Upgrading Rocky Linux 9 kernel parameters to enable active NVMe write caching for database speedups

Understanding NVMe Write Caching on Linux

Modern NVMe SSDs offer significant performance advantages, but by default, Linux kernel parameters might not fully leverage their write caching capabilities, especially in high-I/O workloads like database operations. This can lead to suboptimal write throughput and increased latency. The primary mechanism we’ll focus on is the `writeback` mode for NVMe devices, which allows the kernel to acknowledge writes to the application before they are physically committed to the NAND flash. This significantly reduces perceived write latency but introduces a risk of data loss in case of sudden power failure.

Identifying NVMe Devices and Current Settings

Before making any changes, it’s crucial to identify your NVMe devices and inspect their current kernel-level settings. We’ll use `lsblk` to list block devices and `nvme-cli` for detailed NVMe information. If `nvme-cli` is not installed, it can typically be found in your distribution’s repositories (e.g., `dnf install nvme-cli` on Rocky Linux).

- To do:
1. Answer these from the NVMe write caching guide, one line each:
(a) In `writeback` mode, what is the kernel allowed to do before writes are physically committed to the NAND flash?
(b) What risk does this mode introduce?
(c) Which command does the guide give for installing `nvme-cli` on Rocky Linux?
2. List every distinct term or command that the NVMe write caching guide sets in code formatting, each once.
3. Extend the NVMe write caching guide for Rocky Linux past its final sentence, keeping its technical voice.

- Data below:

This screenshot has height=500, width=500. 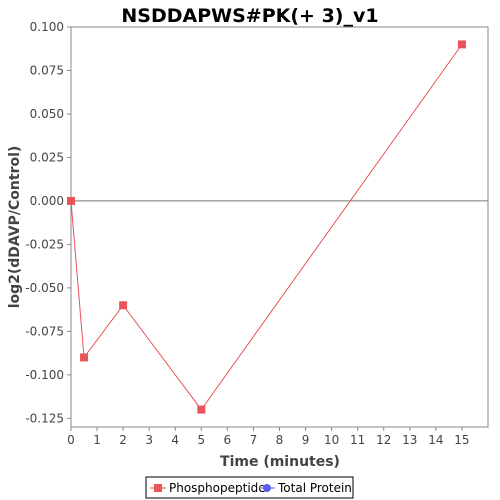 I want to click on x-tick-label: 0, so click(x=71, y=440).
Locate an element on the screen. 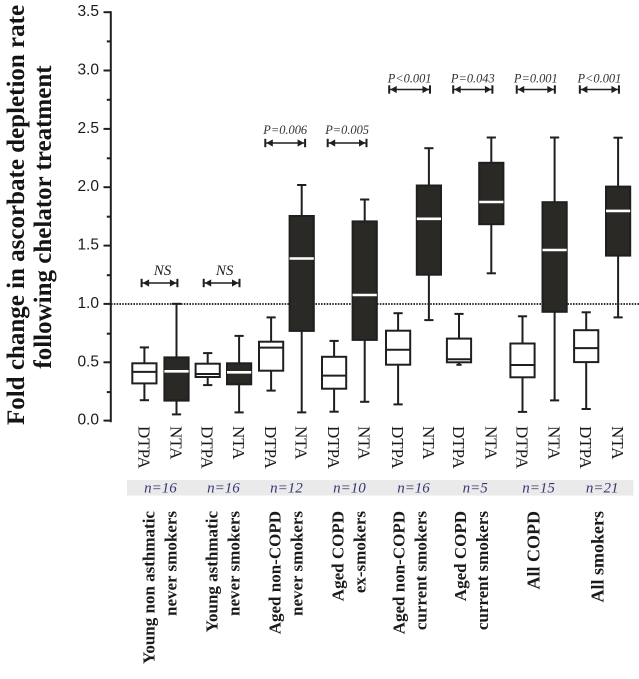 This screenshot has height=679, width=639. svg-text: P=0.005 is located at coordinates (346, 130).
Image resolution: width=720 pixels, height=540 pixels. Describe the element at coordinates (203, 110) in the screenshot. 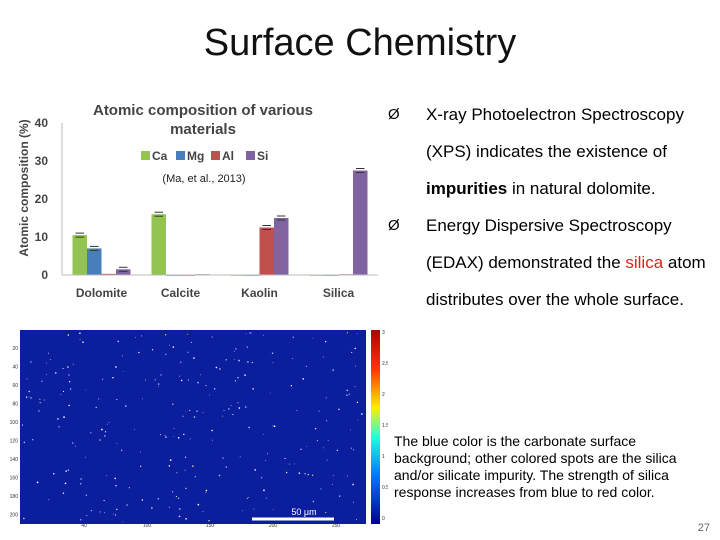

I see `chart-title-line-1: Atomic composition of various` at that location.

- Task responses:
1.
(a) Acknowledge writes to the application.
(b) Data loss in case of sudden power failure.
(c) `dnf install nvme-cli`

2.
- `writeback`
- `lsblk`
- `nvme-cli`
- `dnf install nvme-cli`

3.
First, list all block devices to identify your NVMe drives. They are usually named `/dev/nvmeXnY`.

lsblk -o NAME,SIZE,MODEL,TYPE,MOUNTPOINT

Next, use `nvme-cli` to query the controller and namespace information. This will give us the device path (e.g., `/dev/nvme0n1`).

nvme list

To check the current write cache settings, we can query the device’s capabilities. The relevant NVMe command is `get-feature` for Feature ID `0x02` (Volatile Memory and Cache Control).

nvme get-feature /dev/nvme0n1 --namespace-id=1 --feature-id=0x02

The output will indicate the current `WCE` (Write Cache Enable) status. A value of `1` means it’s enabled, and `0` means it’s disabled. We are aiming to ensure this is enabled and, more importantly, that the kernel’s I/O scheduler is configured to take advantage of it.

Configuring Kernel Parameters for NVMe Write Caching

The primary kernel parameter influencing how block devices handle writes, including NVMe, is related to the I/O scheduler and specific device flags. For NVMe devices, the kernel often defaults to a more conservative approach. We want to ensure the device is treated as capable of `writeback` caching.

The most direct way to influence this is through the `libata.force` parameter or, more commonly for NVMe, by setting device-specific options via `udev` rules. For NVMe, the kernel’s default behavior is generally to respect the device’s `WCE` bit. However, we can explicitly set the `write_cache` sysfs attribute.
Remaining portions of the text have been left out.